There's a bit of prior work in this area inspired by the java icmp and lcmp bytecode semantics which are fairly similar to C++ space ship operators.

See matchThreeWayIntCompare in InstCombine. This recognizes the select form after all the control flow has been eliminated. We relied on jump threading and simplify cfg to eliminate the control flow, so that doesn't do anything for the question you posed.

Your example also involves multiple element comparisons which complicates the matching significantly. (I suspect you know this, just stating it for the record.)

On the partial PRE, fitting that into the existing logic in GVN wouldn't be terrible. However, I really question the profitability of this transform in general. It's effectively hoisting an instruction into path where it didn't previously execute. Doing that without regards to relative frequencies can be quite painful.

You could also try to PRE the condition back into the predecessors. We explicitly avoid that today due to profitability problems, but maybe you can find a sub-case which is profitable and enable it selectively?
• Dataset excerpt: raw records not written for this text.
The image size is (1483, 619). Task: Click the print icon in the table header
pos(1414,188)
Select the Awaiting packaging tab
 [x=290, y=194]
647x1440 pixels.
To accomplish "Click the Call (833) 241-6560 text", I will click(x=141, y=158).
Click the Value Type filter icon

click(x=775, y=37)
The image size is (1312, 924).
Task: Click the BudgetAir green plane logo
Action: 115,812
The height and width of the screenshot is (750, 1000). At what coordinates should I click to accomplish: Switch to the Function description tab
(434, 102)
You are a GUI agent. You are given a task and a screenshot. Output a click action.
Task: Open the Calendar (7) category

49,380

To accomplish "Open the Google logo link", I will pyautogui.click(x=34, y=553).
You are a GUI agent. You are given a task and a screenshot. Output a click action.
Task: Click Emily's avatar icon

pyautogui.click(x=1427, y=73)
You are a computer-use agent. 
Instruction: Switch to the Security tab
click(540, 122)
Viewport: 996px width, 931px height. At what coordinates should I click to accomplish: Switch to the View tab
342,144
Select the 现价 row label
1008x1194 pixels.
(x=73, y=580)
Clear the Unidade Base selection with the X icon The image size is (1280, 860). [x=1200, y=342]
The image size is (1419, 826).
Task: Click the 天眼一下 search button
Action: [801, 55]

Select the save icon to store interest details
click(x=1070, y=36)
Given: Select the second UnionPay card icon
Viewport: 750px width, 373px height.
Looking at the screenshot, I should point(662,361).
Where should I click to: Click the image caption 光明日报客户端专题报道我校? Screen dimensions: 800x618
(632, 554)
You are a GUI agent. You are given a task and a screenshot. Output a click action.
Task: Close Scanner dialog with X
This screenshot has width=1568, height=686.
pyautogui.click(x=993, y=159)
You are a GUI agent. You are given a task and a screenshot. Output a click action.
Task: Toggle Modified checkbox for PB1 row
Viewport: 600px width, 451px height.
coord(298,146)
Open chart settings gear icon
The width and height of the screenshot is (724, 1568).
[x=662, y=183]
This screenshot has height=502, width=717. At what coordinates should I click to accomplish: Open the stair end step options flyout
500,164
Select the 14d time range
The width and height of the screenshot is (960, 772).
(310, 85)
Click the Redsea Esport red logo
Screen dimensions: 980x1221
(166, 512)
Another observation is that we appear to not be canonicalizing the operands of the selects. In the optimized IR, I see:

%10 = icmp eq i64 %1, %3, !dbg !42
%11 = icmp ult i64 %1, %3, !dbg !44
%12 = select i1 %11, i8 -1, i8 1, !dbg !44
%13 = select i1 %10, i8 0, i8 %12, !dbg !44
br label %14, !dbg !44

14: ; preds = %6, %9
%15 = phi i8 [ %8, %6 ], [ %13, %9 ], !dbg !33
%16 = icmp slt i8 %15, 0, !dbg !45

What's interesting here is that 1 and 0 are indistinguishable. Not sure what would happen if we rewrote the i8 1 to be i8 0, but maybe that unlocks some progress? Actually, I think it does. Once that's done, anding the two conditions becomes more obviously profitable. Maybe we could back propagate constant ranges and canonicalize constants in some way? (Actually, now that I write that, why can't simplify demanded bits do exactly that?!)